··· Records supplied
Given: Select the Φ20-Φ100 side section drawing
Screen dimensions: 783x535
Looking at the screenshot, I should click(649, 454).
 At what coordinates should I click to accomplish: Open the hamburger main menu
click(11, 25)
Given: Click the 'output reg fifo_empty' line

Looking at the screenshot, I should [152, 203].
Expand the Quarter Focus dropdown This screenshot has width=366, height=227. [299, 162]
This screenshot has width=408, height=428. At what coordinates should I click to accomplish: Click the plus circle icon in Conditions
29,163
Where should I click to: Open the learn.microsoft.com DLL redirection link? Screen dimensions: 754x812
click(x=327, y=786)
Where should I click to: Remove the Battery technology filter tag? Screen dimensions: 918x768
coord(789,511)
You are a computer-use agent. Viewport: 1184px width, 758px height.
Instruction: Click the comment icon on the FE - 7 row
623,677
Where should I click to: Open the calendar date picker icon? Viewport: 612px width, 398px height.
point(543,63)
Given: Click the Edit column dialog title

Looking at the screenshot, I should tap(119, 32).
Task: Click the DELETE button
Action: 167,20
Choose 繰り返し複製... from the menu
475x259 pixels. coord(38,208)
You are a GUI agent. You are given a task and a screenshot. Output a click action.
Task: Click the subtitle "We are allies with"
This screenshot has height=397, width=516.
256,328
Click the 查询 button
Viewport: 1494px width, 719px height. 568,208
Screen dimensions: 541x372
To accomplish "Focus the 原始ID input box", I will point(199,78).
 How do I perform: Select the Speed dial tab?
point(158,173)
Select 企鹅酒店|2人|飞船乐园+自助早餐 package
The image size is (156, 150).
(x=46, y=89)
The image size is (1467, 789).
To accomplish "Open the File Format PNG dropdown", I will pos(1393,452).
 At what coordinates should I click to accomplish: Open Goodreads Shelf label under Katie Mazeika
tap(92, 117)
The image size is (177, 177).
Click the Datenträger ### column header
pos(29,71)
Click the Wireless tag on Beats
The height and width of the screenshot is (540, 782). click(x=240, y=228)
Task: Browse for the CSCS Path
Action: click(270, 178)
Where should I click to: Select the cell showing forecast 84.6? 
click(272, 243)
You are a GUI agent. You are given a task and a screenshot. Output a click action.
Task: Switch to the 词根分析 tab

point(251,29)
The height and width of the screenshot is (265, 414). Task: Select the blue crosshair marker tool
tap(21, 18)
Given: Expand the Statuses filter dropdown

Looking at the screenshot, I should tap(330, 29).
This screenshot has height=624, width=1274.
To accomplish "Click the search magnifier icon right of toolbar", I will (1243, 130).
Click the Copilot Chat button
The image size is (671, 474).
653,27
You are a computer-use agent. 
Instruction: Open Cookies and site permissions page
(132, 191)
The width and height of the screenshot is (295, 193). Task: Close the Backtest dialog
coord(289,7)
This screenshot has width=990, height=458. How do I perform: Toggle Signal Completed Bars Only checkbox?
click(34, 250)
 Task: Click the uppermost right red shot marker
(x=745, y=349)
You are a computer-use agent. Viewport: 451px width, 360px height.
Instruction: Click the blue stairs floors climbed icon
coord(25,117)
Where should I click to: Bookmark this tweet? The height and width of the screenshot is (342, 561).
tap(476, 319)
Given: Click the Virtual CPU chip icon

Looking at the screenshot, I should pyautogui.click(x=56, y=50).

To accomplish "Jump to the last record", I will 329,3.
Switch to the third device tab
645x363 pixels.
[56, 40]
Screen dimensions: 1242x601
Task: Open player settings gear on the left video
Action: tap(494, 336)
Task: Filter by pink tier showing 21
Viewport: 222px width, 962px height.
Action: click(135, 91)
······
■ Directions for this task ■
Print out every record again, exactly and in full.

■ Written answer ■
Given: Select the Φ20-Φ100 side section drawing
Screen dimensions: 783x535
Looking at the screenshot, I should click(649, 454).
 At what coordinates should I click to accomplish: Open the hamburger main menu
click(11, 25)
Given: Click the 'output reg fifo_empty' line

Looking at the screenshot, I should [152, 203].
Expand the Quarter Focus dropdown This screenshot has width=366, height=227. [299, 162]
This screenshot has width=408, height=428. At what coordinates should I click to accomplish: Click the plus circle icon in Conditions
29,163
Where should I click to: Open the learn.microsoft.com DLL redirection link? Screen dimensions: 754x812
click(x=327, y=786)
Where should I click to: Remove the Battery technology filter tag? Screen dimensions: 918x768
coord(789,511)
You are a computer-use agent. Viewport: 1184px width, 758px height.
Instruction: Click the comment icon on the FE - 7 row
623,677
Where should I click to: Open the calendar date picker icon? Viewport: 612px width, 398px height.
point(543,63)
Given: Click the Edit column dialog title

Looking at the screenshot, I should tap(119, 32).
Task: Click the DELETE button
Action: 167,20
Choose 繰り返し複製... from the menu
475x259 pixels. coord(38,208)
You are a GUI agent. You are given a task and a screenshot. Output a click action.
Task: Click the subtitle "We are allies with"
This screenshot has height=397, width=516.
256,328
Click the 查询 button
Viewport: 1494px width, 719px height. 568,208
Screen dimensions: 541x372
To accomplish "Focus the 原始ID input box", I will point(199,78).
 How do I perform: Select the Speed dial tab?
point(158,173)
Select 企鹅酒店|2人|飞船乐园+自助早餐 package
The image size is (156, 150).
(x=46, y=89)
The image size is (1467, 789).
To accomplish "Open the File Format PNG dropdown", I will pos(1393,452).
 At what coordinates should I click to accomplish: Open Goodreads Shelf label under Katie Mazeika
tap(92, 117)
The image size is (177, 177).
Click the Datenträger ### column header
pos(29,71)
Click the Wireless tag on Beats
The height and width of the screenshot is (540, 782). click(x=240, y=228)
Task: Browse for the CSCS Path
Action: click(270, 178)
Where should I click to: Select the cell showing forecast 84.6? 
click(272, 243)
You are a GUI agent. You are given a task and a screenshot. Output a click action.
Task: Switch to the 词根分析 tab

point(251,29)
The height and width of the screenshot is (265, 414). Task: Select the blue crosshair marker tool
tap(21, 18)
Given: Expand the Statuses filter dropdown

Looking at the screenshot, I should tap(330, 29).
This screenshot has height=624, width=1274.
To accomplish "Click the search magnifier icon right of toolbar", I will (1243, 130).
Click the Copilot Chat button
The image size is (671, 474).
653,27
You are a computer-use agent. 
Instruction: Open Cookies and site permissions page
(132, 191)
The width and height of the screenshot is (295, 193). Task: Close the Backtest dialog
coord(289,7)
This screenshot has width=990, height=458. How do I perform: Toggle Signal Completed Bars Only checkbox?
click(34, 250)
 Task: Click the uppermost right red shot marker
(x=745, y=349)
You are a computer-use agent. Viewport: 451px width, 360px height.
Instruction: Click the blue stairs floors climbed icon
coord(25,117)
Where should I click to: Bookmark this tweet? The height and width of the screenshot is (342, 561).
tap(476, 319)
Given: Click the Virtual CPU chip icon

Looking at the screenshot, I should pyautogui.click(x=56, y=50).

To accomplish "Jump to the last record", I will 329,3.
Switch to the third device tab
645x363 pixels.
[56, 40]
Screen dimensions: 1242x601
Task: Open player settings gear on the left video
Action: tap(494, 336)
Task: Filter by pink tier showing 21
Viewport: 222px width, 962px height.
Action: click(135, 91)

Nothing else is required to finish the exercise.